Small Languages

April 21, 2024

What is a “small” language? I use that term for a language that has fewer “features”. This tends to mean that it is easier to learn - there’s just less that you have to understand. Golang, for example, is considered a language that you can “learn in a weekend”. I deliberately use the term “small” instead of easy or simple. It’s probably true that a small language is easy in some ways (such as quick to learn and fit in your head). It may also be simple - the opposite of complex, which is more about how features intertwine or “complect” (as Rich Hickey’s Simple made Easy keynote goes into detail on).

Why am I looking at any small languages? Isn’t there a danger that if you try to move lot of features out of your programming language then you are just going to move more complexity into your program? Well, perhaps that is true. In the lower level high performance language space I am still generally happy with what we can do with Rust. Using Rust for CLI tools, web services and python native extension modules has been a decent experience. Slightly higher level, where there is more functional first programming using immutable data and automatic garbage collection for memory, the F# language still feels like a good language as covered in the past, though probably more niche than Rust at this point and less likely to be picked up by those not involved in the dotnet ecosystem. I’m focussing on top performing languages - F# is plenty fast enough for many things, though not “top” performing, therefore I’m really comparing any small language with Rust.
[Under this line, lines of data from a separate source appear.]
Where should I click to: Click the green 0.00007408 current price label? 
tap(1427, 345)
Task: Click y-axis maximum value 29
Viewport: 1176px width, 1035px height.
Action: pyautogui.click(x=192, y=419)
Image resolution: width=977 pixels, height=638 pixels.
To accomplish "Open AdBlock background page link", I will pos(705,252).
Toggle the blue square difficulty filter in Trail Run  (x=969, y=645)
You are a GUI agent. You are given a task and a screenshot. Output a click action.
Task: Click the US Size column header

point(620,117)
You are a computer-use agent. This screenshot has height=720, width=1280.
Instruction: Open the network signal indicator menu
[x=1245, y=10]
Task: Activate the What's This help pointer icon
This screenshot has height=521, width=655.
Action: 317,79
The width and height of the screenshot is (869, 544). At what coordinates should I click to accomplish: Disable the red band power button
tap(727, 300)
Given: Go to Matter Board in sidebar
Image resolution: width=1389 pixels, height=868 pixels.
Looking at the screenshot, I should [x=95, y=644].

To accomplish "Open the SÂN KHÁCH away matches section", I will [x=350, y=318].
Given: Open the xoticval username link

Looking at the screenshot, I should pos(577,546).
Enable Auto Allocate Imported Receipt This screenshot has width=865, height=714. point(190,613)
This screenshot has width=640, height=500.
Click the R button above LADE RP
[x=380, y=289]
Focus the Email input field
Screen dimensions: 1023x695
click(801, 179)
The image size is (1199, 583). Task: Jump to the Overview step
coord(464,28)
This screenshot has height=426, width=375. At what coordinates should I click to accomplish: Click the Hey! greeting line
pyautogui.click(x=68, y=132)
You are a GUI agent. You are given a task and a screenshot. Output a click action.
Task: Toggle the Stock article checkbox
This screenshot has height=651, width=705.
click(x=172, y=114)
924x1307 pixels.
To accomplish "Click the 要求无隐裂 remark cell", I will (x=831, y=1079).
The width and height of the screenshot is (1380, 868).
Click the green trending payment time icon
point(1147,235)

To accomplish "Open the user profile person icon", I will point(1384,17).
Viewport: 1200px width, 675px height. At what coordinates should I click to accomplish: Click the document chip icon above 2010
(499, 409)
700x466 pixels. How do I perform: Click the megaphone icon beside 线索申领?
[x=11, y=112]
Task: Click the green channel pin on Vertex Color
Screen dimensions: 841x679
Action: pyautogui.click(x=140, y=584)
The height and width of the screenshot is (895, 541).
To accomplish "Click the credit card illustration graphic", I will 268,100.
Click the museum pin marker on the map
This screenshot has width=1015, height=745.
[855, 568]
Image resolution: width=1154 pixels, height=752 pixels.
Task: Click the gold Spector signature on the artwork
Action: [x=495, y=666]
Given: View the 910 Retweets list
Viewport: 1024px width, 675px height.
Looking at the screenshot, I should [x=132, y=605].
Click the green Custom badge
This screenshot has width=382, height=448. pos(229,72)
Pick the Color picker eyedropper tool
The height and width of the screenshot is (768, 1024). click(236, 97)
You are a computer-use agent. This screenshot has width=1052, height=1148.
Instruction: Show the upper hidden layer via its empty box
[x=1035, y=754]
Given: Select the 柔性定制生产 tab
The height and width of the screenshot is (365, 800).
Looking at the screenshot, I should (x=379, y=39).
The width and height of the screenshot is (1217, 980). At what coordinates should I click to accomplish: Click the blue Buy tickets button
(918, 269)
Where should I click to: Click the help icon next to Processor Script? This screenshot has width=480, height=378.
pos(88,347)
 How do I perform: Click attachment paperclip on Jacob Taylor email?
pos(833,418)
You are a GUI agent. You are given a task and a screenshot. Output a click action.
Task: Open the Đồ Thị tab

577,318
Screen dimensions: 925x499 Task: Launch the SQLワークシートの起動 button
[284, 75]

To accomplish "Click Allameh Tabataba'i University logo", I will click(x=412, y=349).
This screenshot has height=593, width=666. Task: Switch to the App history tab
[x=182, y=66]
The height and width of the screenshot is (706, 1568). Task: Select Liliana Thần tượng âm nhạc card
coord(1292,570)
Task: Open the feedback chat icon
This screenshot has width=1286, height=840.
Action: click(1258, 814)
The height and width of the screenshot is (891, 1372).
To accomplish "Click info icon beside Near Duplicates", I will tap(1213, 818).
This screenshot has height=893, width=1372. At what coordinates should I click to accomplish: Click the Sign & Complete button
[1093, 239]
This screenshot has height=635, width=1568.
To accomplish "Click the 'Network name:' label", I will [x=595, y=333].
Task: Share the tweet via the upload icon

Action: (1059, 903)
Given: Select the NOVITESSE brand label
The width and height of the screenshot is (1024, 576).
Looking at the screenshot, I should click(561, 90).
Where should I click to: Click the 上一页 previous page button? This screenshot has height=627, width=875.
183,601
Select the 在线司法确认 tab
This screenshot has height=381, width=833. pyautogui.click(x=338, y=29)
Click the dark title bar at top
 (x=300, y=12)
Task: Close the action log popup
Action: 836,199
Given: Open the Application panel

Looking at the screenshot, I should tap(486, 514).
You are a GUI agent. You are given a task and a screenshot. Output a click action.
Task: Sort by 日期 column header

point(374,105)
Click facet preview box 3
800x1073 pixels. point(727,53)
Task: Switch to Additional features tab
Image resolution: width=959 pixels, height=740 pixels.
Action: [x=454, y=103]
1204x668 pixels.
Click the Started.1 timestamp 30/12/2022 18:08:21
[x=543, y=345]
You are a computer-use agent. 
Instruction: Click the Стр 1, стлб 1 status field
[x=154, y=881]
For all the good things about Rust, sometimes I wonder if the “type tetris” friction can be reduced. Rust is quite a verbose noisy language. This is by design and is good in some ways - it’s being explicit, which is what people often want when focussing on performance and getting a handle on what their code is doing. The friction does seem to reduce with practice and any problem seems solvable (such as combining lifetimes with async code) given enough effort, yet sometimes it feels like a lot of effort not related to the domain problem.

As an example of the type tetris, consider a newtype for a UriPath, pretty basic and important to domain modelling in my view. In Python that’s just UriPath = NewType("UriPath", str). Let’s say I want to use a UriPath in a hashmap in Rust, then I need to derive a bunch of things and maybe implement a couple of traits, which is quite a lot of code.

/// Path component string of a URI, e.g. `/foo/bar`
#[derive(Debug, Clone, Hash, Eq, PartialEq)]
pub struct UriPath(pub String);

// Allow a &str where &UriPath needed. Hash map key lookups allow using borrowed forms of the key.
// iter.any() on Vec instead of .contains. Also allows using borrowed forms of data
impl Borrow<str> for UriPath {
    #[inline]
    fn borrow(&self) -> &str {
        self.0.as_str()
    }
}
// Allow comparing &str to &UriPath, e.g. in Vec.iter.any(), without explicit `borrow` call
impl PartialEq<str> for UriPath {
    #[inline]
    fn eq(&self, other: &str) -> bool {
        self.0.as_str() == other
    }
}

Other times in Rust we have features that lets us write less code, but it makes the language more magic, e.g. derive macros and procedural macros. Many projects use the serde crate for serialization and its many macros which significantly increase compile time. Benefits often come with tradeoffs / costs. That’s clear with something like the Pin trait in Rust - it’s not part of your domain problem, it’s complexity brought in by the language. Who knows, maybe people will develop coding standard dialects that say which features you can use - a sign of complexity that C++ has had plenty of over the years.

Odin (and Golang)

Odin is the small language that has taken most of my interest. Apart from being smaller than Rust it does somethings better than Rust. At the same time it is a “better C” language (like Zig and Jai), therefore it is very suited to high performance programming. Custom allocators in Odin are easy to work with and central to the language design (see the context system which is part of the languages default calling convention). In Rust you can replace the default global memory allocator from your usual system allocator to something like mimalloc, but doing something like collection specific allocators or the extremely challenging control of how all allocations between two points in the code occur, may cause headaches! There is a Rust working group for allocators. Controlling allocators at the per collection level is still, after many years, a nightly feature, so not available on the stable release.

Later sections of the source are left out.